Spatio-temporal growth distribution of magnetic domains in Sr₂IrO₄

We investigated how the long-range antiferromagnetic (AFM) state of Sr₂IrO₄ organizes itself in space and time following its electronic demagnetization driven by an ultrafast laser. We showed by ultrafast pump-probe resonant coherent X-ray imaging that domains shrink and regrow in the same location every time. Below its ordering phase transition at T=230 K, Sr₂IrO₄ is AFM, reported to have a tetragonal structure. The AFM structure breaks the 4-fold symmetry leading to 90° magnetic twin domains with a slight orthorhombic distortion. We carried out ultrafast magnetic Bragg Coherent Diffraction Imaging (BCDI) experiments at the MID instrument of the European X-ray Free Electron Laser (XFEL) facility. The 106 magnetic reflection of a high-quality single crystal sample of Sr₂IrO₄ was aligned at 100 K and 11.215 keV, just below the Ir L₃ absorption edge, using XFEL self-seeding.

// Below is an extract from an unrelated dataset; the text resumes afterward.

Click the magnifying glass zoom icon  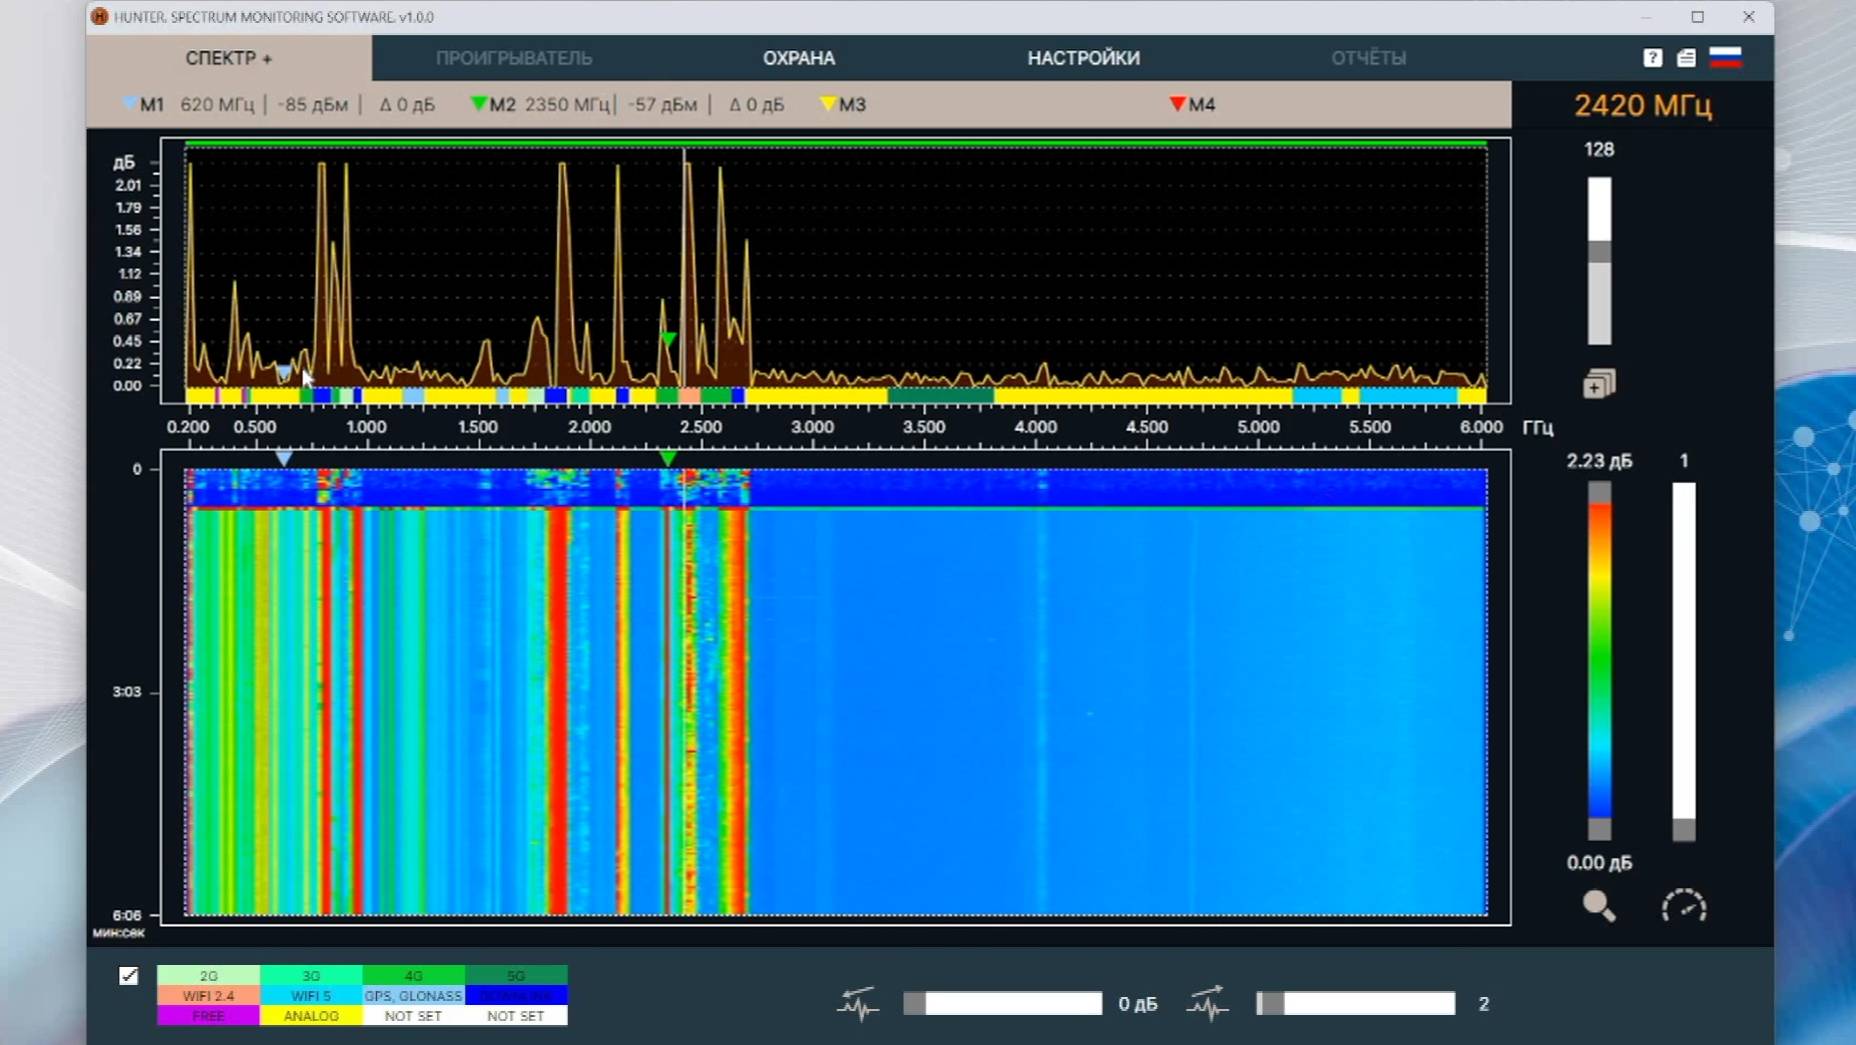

Real space images, obtained by inversion of the BCDI diffraction patterns, revealed an array of antiphase domains, about 1 micron in size, which shrank and grew again in response to a 50 fs laser pulse of 15 mJ/cm². The non-random domain nucleation observed suggests some strain-related pinning may be present. Static domain structures in the critical scattering associated with phase transitions have been reported previously.